No luches contra la Luz

En el principio, la Luz creo el deseo de recibir. Luego, éste se desarrolló y la Luz se apartó para darle independencia, la oportunidad de gobernarse y ser equivalente a ella. En el proceso, la Luz era primaria, era la causa, mientras que el deseo de recibir era secundario y el efecto.

Toda acción se produce por el impacto de la Luz en el deseo de recibir (el deseo). El deseo por sí mismo no puede actuar. Sólo la presencia de la Luz dentro de él le da la voluntad de recibir la oportunidad de solicitarle a la Luz algún tipo de efecto.

Una vez que la Luz ha preparado el deseo para una corrección independiente, dándole la habilidad de volverse semejante a ella, la Luz ya no es primaria con respecto a las acciones realizadas por el deseo.  Se queda únicamente como una fuerza motivadora. Despierta al deseo de recibir para que actúe, creando todas las circunstancias necesarias para su corrección y permitirle su alcance de equivalencia con la Luz.

El proceso de la Luz al crear todas las condiciones necesarias para que el deseo alcance la equivalencia de forma con ella, se llama el descenso de la Luz y el deseo de recibir de arriba hacia abajo.  El proceso de madurez gradual del deseo para volverse equivalente a la Luz se llama el ascenso de abajo hacia arriba. Durante el descenso de arriba hacia abajo, la Luz establece los grados de ascenso de abajo hacia arriba, dejando al deseo el libre albedrío (la libertad de elección de sus acciones). Este libre albedrío consiste en formar la aspiración por alcanzar la semejanza o cercanía con la Luz, volviéndose hacia la Luz.
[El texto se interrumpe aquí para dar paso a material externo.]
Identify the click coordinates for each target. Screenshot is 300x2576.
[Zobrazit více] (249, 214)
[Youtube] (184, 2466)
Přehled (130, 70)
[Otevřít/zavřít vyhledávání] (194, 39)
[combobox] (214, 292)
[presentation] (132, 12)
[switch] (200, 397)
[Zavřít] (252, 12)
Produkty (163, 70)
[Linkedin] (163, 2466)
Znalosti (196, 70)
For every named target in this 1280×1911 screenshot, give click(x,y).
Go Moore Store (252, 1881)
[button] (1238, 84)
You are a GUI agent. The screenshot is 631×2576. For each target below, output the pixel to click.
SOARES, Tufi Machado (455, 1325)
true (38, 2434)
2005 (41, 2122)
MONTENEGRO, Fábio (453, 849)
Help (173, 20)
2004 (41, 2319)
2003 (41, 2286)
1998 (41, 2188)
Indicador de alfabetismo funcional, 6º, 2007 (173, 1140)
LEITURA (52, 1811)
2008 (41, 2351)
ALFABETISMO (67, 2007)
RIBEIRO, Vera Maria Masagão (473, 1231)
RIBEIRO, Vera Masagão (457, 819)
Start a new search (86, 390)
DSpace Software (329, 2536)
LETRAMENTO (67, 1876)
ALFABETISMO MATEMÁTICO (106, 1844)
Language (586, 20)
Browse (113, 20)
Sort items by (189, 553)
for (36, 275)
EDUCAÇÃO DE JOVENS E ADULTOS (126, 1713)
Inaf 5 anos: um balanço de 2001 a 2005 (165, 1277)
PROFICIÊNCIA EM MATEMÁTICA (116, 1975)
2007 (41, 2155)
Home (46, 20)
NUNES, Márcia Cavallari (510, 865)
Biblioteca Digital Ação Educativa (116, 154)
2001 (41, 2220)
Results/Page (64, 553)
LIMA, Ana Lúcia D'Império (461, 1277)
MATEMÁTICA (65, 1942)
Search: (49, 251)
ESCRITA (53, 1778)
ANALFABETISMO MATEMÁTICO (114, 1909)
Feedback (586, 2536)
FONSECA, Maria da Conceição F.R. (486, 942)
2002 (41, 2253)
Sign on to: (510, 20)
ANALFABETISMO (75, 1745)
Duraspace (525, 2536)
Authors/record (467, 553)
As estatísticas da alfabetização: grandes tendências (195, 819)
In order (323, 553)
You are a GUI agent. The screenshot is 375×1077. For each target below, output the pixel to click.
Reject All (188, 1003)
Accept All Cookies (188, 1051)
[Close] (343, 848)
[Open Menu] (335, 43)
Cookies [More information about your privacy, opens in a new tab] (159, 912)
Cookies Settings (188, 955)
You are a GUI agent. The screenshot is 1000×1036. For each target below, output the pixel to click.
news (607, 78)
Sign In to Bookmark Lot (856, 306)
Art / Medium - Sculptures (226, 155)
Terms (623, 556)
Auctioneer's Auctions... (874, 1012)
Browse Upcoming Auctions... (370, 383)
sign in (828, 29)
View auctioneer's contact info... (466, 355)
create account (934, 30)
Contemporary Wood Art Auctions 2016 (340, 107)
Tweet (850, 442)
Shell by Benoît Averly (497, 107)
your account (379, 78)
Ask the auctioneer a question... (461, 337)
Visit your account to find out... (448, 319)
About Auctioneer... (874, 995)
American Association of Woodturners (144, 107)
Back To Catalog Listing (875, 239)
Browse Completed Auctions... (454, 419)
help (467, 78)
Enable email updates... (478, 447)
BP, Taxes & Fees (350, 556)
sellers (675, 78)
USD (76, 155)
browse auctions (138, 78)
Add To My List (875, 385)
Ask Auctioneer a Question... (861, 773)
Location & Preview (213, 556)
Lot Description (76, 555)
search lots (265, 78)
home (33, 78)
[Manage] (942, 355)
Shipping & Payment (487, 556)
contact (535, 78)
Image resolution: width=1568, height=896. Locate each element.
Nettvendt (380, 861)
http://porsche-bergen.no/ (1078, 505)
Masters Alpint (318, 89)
La Luz programó las etapas de ascenso para  guiar al deseo a través de las formas que debe adoptar en su corrección gradual. Todo lo que debemos hacer es consentir en la forma del grado espiritual específico en cada etapa y pedir la Luz de la corrección que nos hará semejantes a la Luz.

Con el fin de aprehender el trabajo de la Luz en nosotros y su programa de corrección, y desear que se implemente este programa en nosotros, nos reunimos en un grupo, estudiamos Cabalá y nos inspiramos reunidos para darle importancia a la adquisición de la equivalencia con la Luz y no oponer resistencia. En este proceso, primero debo anularme haciendo una “restricción” (Tzimtzum), como si yo no existiera. Tengo que dejar que venga la Luz y haga el trabajo. Esta participación pasiva me permite “encontrar el camino hacia la Luz”.

Después de esto necesito desear activamente el impacto de la Luz, pues al hacerlo aumenta la presión de su corriente con mi aceptación que recibí del grupo. Al estar de acuerdo en recibir el efecto poderoso de la Luz (diciendo “Que así sea”), gano el atributo de otorgamiento, la semejanza con el Creador. Yo pongo la entrada de mi deseo mínimo (mi aceptación), pero gracias a la poderosa corriente de Luz, recibo un enorme atributo de otorgamiento (la intención de otorgar) a la salida, y ese es mi nuevo “yo”. 

La Luz entra en mi “punto en el corazón” inicial (Netzotz, la chispa) y lo hace estallar. Al estar de acuerdo con sus acciones, “crezco” hasta llegar al grado espiritual 125, el Creador, y adquiero su mismo poder.

Esto es lo que simboliza la festividad de Sukkot. De hecho, todas las festividades mundanas son símbolos de lo que nos sucede en el mundo espiritual.

(21914 – De la primera parte de la lección diaria de Cabalá del 24 de septiembre 2010, Deshecho del granero y la cava.)